Isabella POV
The silver Phantom disappeared into the haze, leaving the acrid stench of burning rubber and radiator fluid in its wake. Victoria didn't even notice the ghost that had just passed us. Her trembling fingers were already dialing a number on her phone, her eyes darting around the desolate highway.
Ten minutes later, a black Mercedes pulled onto the shoulder. A Russo Associate stepped out, looking nervously at the crushed SUVs. Victoria and Mia scrambled into the backseat like frightened rats fleeing a sinking ship.
I stepped forward, but Victoria rolled down the window just enough to let her venom slip through. Her face was a mask of terror and malicious triumph. "Trouble like you belongs with the scrap metal," she spat.
The locks clicked. The Mercedes sped off, leaving me alone with the smoking wreckage and a bewildered tow-truck driver who had just arrived on the scene.
I didn't feel the sting of abandonment. The federal penitentiary had burned away my capacity for heartbreak years ago. Instead, a cold, absolute certainty settled in my chest. This wasn't an insult; it was a liberation. Their names were now carved in stone on my *Vendetta* list.
"Take me to Manhattan," I told the driver, climbing into the cab of the tow truck.
An hour later, I walked through the gilded doors of Bergdorf Goodman. The contrast between my scuffed combat boots and the pristine marble floors was jarring, but I didn't care. I needed armor.
"Well, if it isn't the family's dirty little secret."
I stopped.

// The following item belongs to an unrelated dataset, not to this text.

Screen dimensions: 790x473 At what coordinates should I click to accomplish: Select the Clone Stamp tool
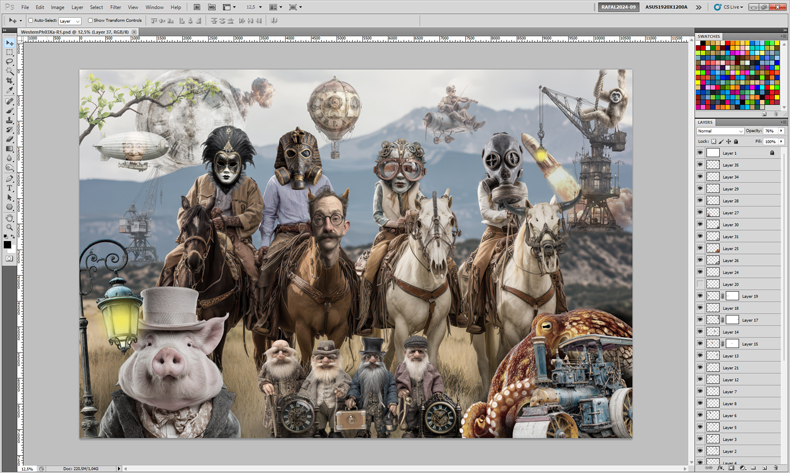(9, 120)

Gavin Conti stood by a display of silk ties, looking like the perfect, arrogant heir in his bespoke navy suit. The man who had driven the car, framed me, and sent me to hell.
He marched over, his face twisting with disgust. "I don't know how you crawled out of your cage, Isabella, but you don't belong here. Stay away from Mia." He made the fatal mistake of grabbing my arm, his fingers digging into my bicep to assert his pathetic dominance.
Prison had taught me that hesitation was death.
I didn't argue. I moved. I clamped my hand over his, twisting his wrist at a brutal, unnatural angle while sweeping my heavy boot behind his knee. Gavin hit the marble floor with a sickening thud, the breath exploding from his lungs. Before he could even process the shock, I dropped my weight, driving my knee directly into his throat.
I leaned in, applying just enough pressure to make his eyes bulge with genuine panic. With a sharp, calculated jerk of my hands, I snapped his wrist.
The crisp crack echoed over the soft ambient music. Gavin let out a muffled, agonizing wheeze, his face turning a mottled purple.
I lowered my face to his ear, my voice a dead, icy calm. *"Un debito di sangue deve essere pagato, Gavin. E io verrò a riscuoterlo."* (A *Vendetta* is owed, Gavin. I will collect.)
Suddenly, the hairs on the back of my neck stood up. That same heavy, suffocating gaze from the highway washed over me. I glanced up.
On the second-floor mezzanine, half-hidden in the shadows of the menswear section, stood a man. Broad shoulders, charcoal suit. Even from this distance, the sheer authority radiating from him was absolute. Beside him stood another man, quiet and still as a shadow.
Two security guards rushed toward me, but the man on the mezzanine merely raised a single finger. The guards froze instantly. Their aggressive posture vanished. They hauled a sobbing, broken Gavin off the floor and practically dragged him toward the exit.
"We apologize for the disturbance, ma'am," the head of security said to me, not meeting my eyes. "The cameras clearly show he assaulted you first."
It was a lie, and we both knew it. It was a silent command from the man above.
I didn't look up again. I didn't owe him a thank you. I walked into the designer boutique and pointed to a razor-sharp, tailored white suit.
As I paid with the last of the cash in my pocket, I caught a final glimpse of the mezzanine in a mirrored pillar. The man was speaking to his shadow. I couldn't hear the words, but my eyes tracked the dangerous, deliberate curve of his lips.
*I changed my mind. I don't want her as a lead. I want her.*
I took my shopping bag and stepped out into the biting wind of Fifth Avenue. I needed to disappear, find a secure terminal, and figure out exactly what kind of devil had just intervened in my war.